Applicables au 1er janvier 1998, quatorze tarifs différents
ont été recensés…
Les éditeurs ont apposé un label au dos des livres
ou une mention dans les chapitres :

DANGER
le photocopillage tue le livre
› En
savoir plus...
Ce combat des éditeurs visait particulièrement le
monde de l'enseignement. Ainsi ce label fut souvent
assorti de mentions mettant explicitement en cause
les enseignants :
«Le photocopillage, c'est l'usage abusif et collectif
de la photocopie sans autorisation des auteurs et des
éditeurs. Largement répandu dans les établissements
d'enseignement, le photocopillage menace l'avenir du
livre, car il met en danger son avenir économique.

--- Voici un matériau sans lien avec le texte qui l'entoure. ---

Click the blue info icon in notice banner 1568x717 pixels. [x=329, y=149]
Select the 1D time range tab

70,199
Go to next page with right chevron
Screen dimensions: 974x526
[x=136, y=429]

Il prive les auteurs d'une juste rémunération. En dehors
de l'usage privé du copiste, toute reproduction totale
ou partielle de cet ouvrage est interdite.»

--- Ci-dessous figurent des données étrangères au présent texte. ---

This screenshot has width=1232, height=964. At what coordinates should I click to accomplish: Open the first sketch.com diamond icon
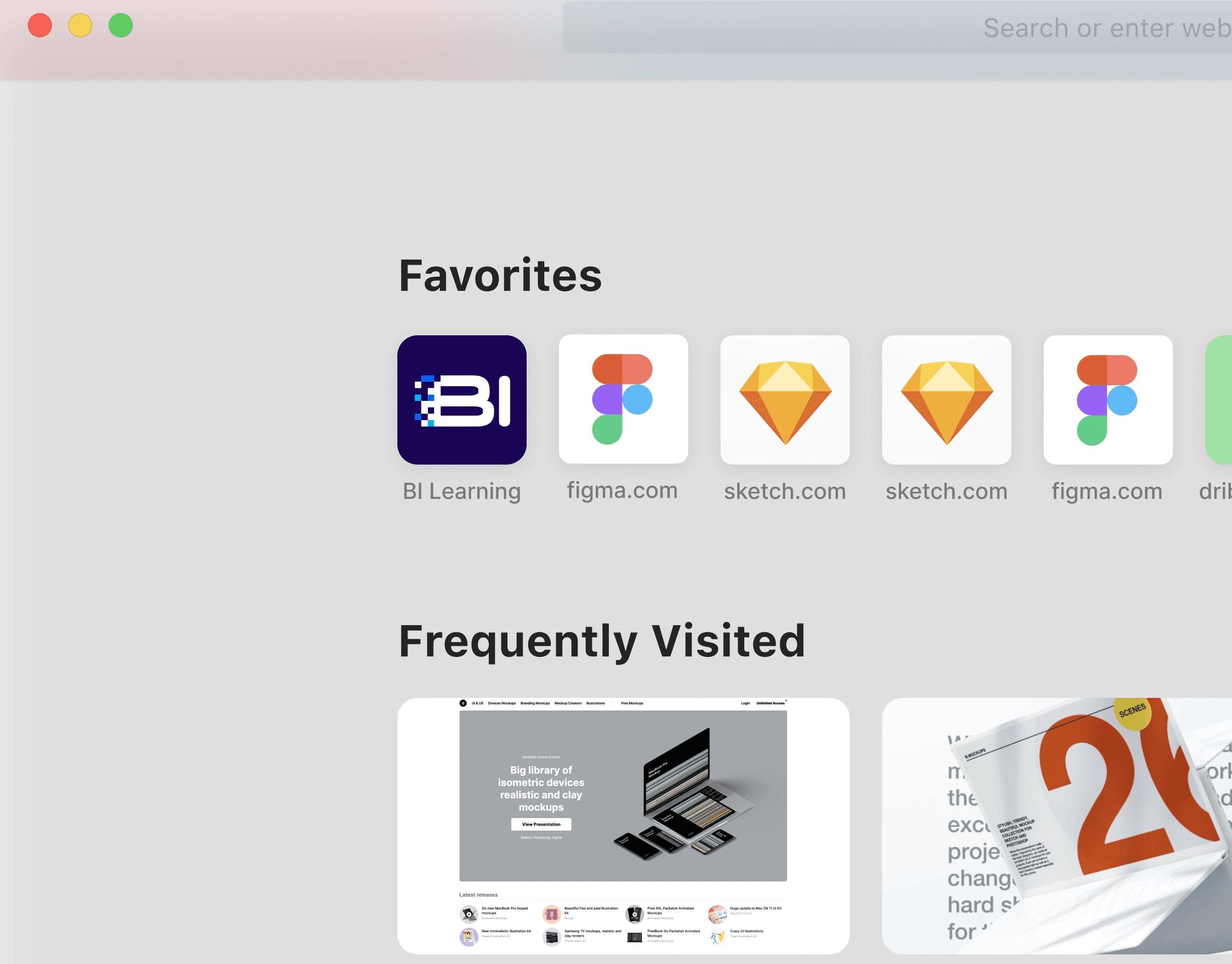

Ce label a donc notamment été utilisé par les éditeurs
scolaires dans leur long bras de fer avec l'Éducation
Nationale pour obtenir des compensations financières
sur un droit de copie. Après qu’une grande étude a
été réalisée pour évaluer les compensations financières
auxquelles avaient droit les éditeur de manuels scolaires
pour un droit de copie, il fut établi q’un forfait
serait versé à une caisse des éditeurs qui se redistribuent
cette ressource : le C.F.C..
Les différents problèmes soulevés
par cet état de fait :
1 - Les reproductions de fichiers (papier) pour lesquels
le droit de copie avait été acheté (les fichiers scolaires
coûtaient souvent plus de 100 €.) ont été comptées
dans l'étude sur le nombre de photocopies. Ces copies,
vendues, ont pourtant été indemnisées et elles continuent
à l'être puisque le prix de ces fichiers n'a pas baissé
depuis.
2 - Le prélèvement compensatoire prévue à l’origine
pour les éditeurs de manuel scolaire fut étendu à toute
l’édition, ce qui représente une manne importante.

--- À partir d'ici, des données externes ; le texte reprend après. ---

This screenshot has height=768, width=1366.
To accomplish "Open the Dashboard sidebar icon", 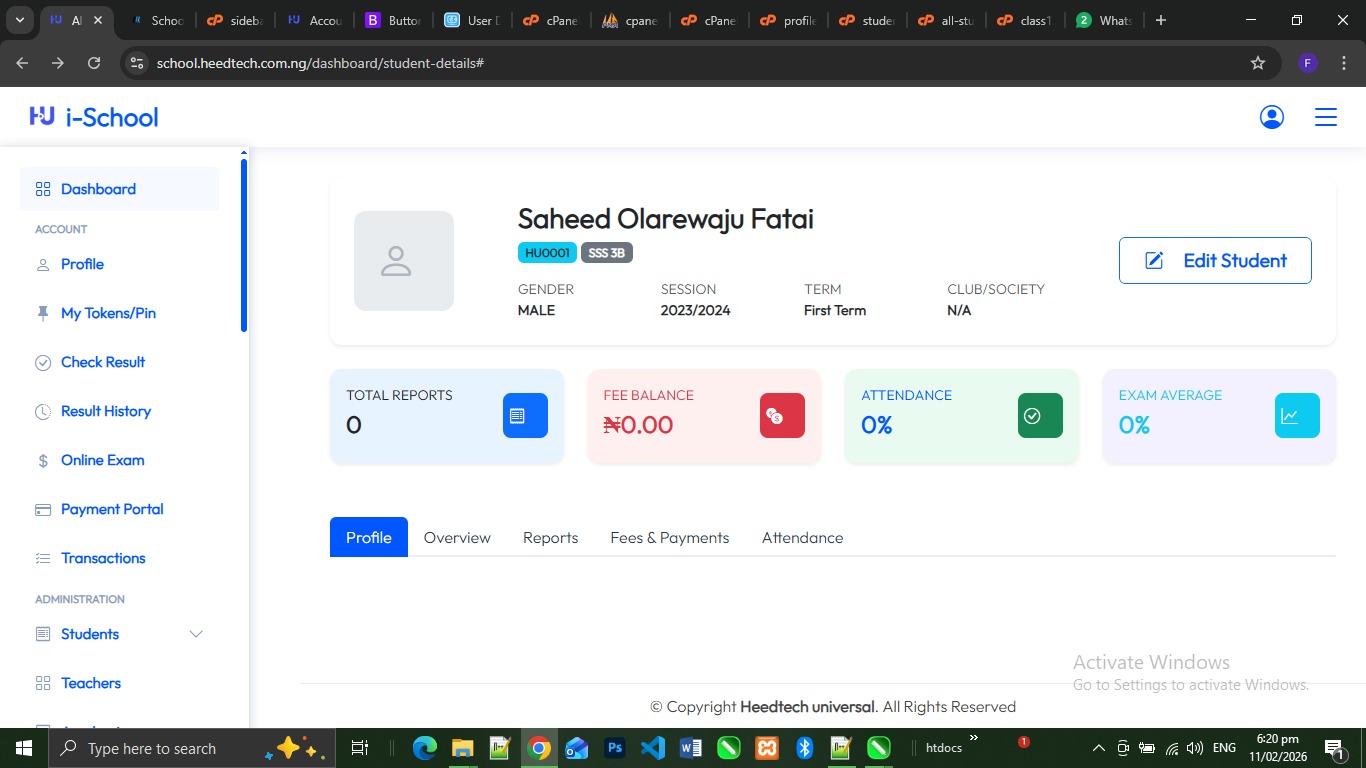I will (42, 189).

3 - Les sociétés d’éditions incluent souvent dans
le contrat qui les lie aux auteurs, des clauses de
gestion des droits d’auteurs. Aussi, la majorité des
sommes prélevées au titre de compensation du droit
d’auteur se trouve partagé entre les principaux éditeurs
(la liste n’est pas publique) et le C.F.C. qui prélève
au passage ses frais de gestion.
4 - Le C.F.C. est le seul organisme habilité à collecter
les fonds à l'exception de la SEAM (Société des éditeurs
et auteurs de musique pour la reproduction des partitions
musicales) en France et l’ouverture à la concurrence
devrait pourtant être prononcé.
5 - Les méthodes de vérifications et de contrôle par
cet organisme se révèlent floues : -
Des procès verbaux sont établis par huissier sans que
celui-ci se présente au responsable de l’établissement
contrôlé.
- Ces procès verbaux font état du titre du livre photocopié,
du nom de son auteur, de son numéro ISBN et du nombre
de pages photocopiées
- de deux choses l’une :
ou l’huissier s’est lui-même mis dans la situation
du copiste, enfreignant la jurisprudence à ce sujet ;
ou bien le procès verbal est établit après la visite
de l’établissement, si visite il y a eue. ( Pur prouver
le passage effectif de l’huissier, le plan du magasin
est établit… Une facture des photocopies réalisées
serait pourtant nécessaire)
6 - Le hold-Up des sociétés de gestions des droits
de copie privé pour l’usage de CD-Rom, DVD, clé USB
et même disque dur (SACEM, …) .Les textes votés sont
encore plus en faveurs des sociétés de gestion qui
ne reversent qu’une part insuffisante des sommes collectées Art.
L. 321-9. (Loi n° 2000-719 du 1er août 2000) .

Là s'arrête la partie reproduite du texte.